Teaching 5 & 5 (for a total of 4 GDU courses and 6 community college courses over a year), an unholy teaching overload, would give me plenty of money to live on in this first, terrifying year of unemployment. Even teaching a more reasonable load of 4 & 4 would provide an adequate cushion, assuming no really major expenses come up. The middle column in this table would have me teaching three sections a semester at GDU, which I think is disallowed—more than two would make you benefits-eligible, which of course is exactly what universities and colleges are trying to avoid by hiring adjunct faculty.

Advantages: It would free me from a lot of bureaucratic complications, and it would allow me to earn as much as I can.

Disadvantage: The massive workload would allow no time for freelancing, and over a year, I would lose my freelance clients.

A far better course load of 3 & 3 at the community colleges, combined with Social Security, vacation pay, and a 6 percent drawdown, also would keep me comfortably in the black. In fact, the result would be significantly better than working myself into an early grave:

Hot dang! In this scenario (if it’s accurate), I actually could bank the $3,168 vacation pay and still get by just fine.

Advantages: Though I still have to work, I don’t have to kill myself at it. The amount left here suggests I will have no problem covering expenditures, even if a large unexpected expense arises.
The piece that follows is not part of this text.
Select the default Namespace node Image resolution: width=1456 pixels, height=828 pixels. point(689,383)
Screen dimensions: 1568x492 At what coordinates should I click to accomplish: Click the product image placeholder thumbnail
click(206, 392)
There should still be time for freelance work, and every $2,400 earned there is one composition course I don’t have to teach!

Disadvantage: I’ll have to draw more than is desirable from savings.
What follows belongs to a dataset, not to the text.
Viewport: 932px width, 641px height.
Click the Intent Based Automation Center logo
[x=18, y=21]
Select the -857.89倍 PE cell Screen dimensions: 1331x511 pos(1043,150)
Dropping the drawdown to 5 percent would reduce the total annual net to $45,170, cutting the year-end black ink to $5,500. Even at 4 percent, I stay in the black, but with a much smaller margin: about $1,950 at the end of the year.

What I ultimately do depends on what Social Security actually pays me, which will be different from my guesses. They’re missing two years of income that I can prove I had; though it’s not much, it may increase the benefits a little. More likely, though, benefits will be less than I estimate. That’s just the way my karma goes.
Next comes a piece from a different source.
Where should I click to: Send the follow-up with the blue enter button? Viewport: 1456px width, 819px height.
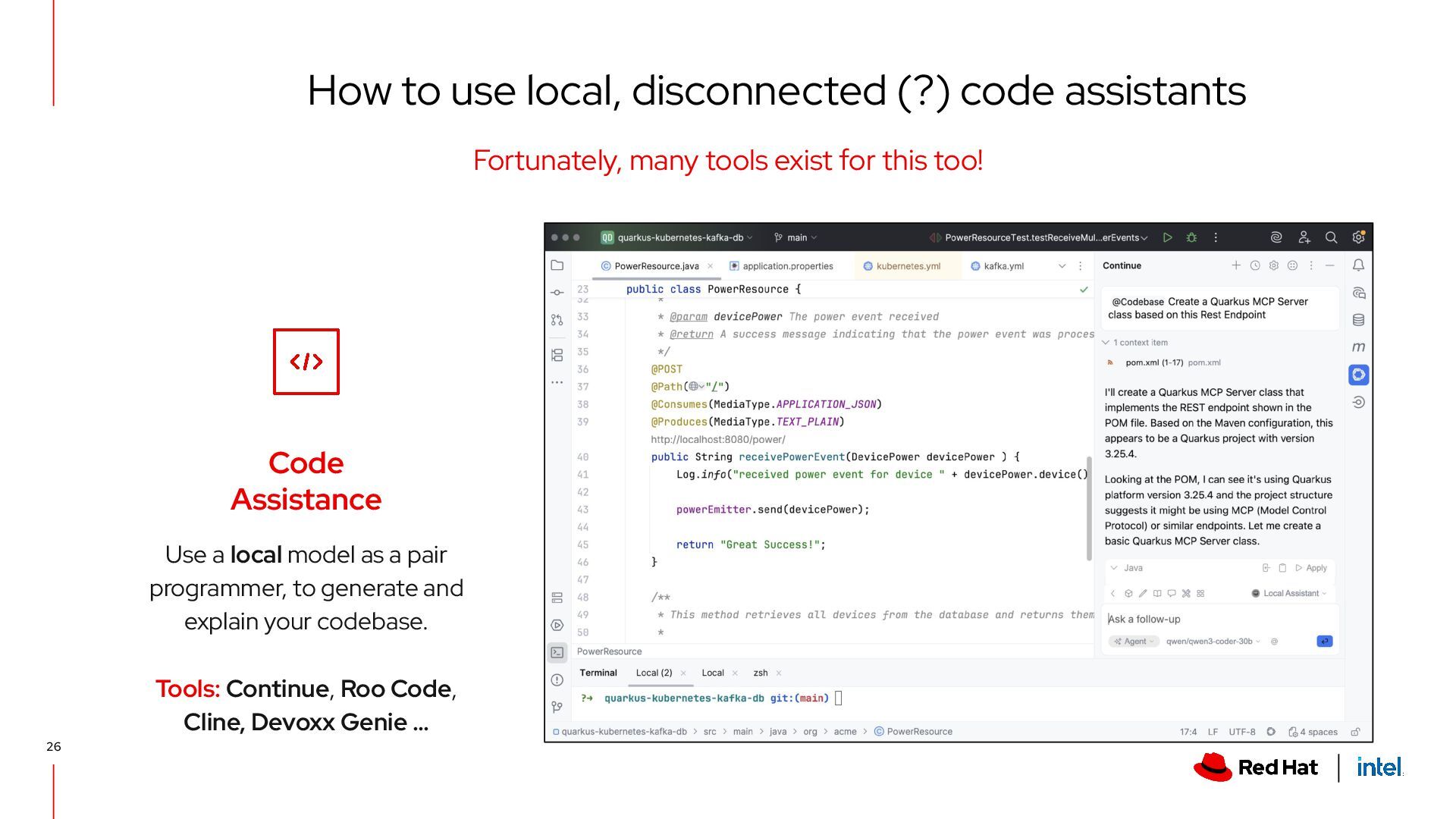click(x=1324, y=642)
It also depends on the tax load: I’m estimating 20% based on the facts that not all your SS is taxed and that I will deduct everything I can think of from all this contract income. With any luck, the taxes won’t bankrupt me—but again, we’re depending on luck, and the way things have gone over the past year, it looks like the luck well is running a bit dry.

The safest course, it appears, will be to take a 5 percent or a 6 percent drawdown in 2010, start Social Security in January, and sign up for three community college sections in the spring semester. Then, in the fall, reduce the teaching load according to the amount freelancing brings in during the spring and early summer. Then in 2010 I can drop the drawdown to 5 percent or maybe even 4 percent, depending on how much freelance income is happening.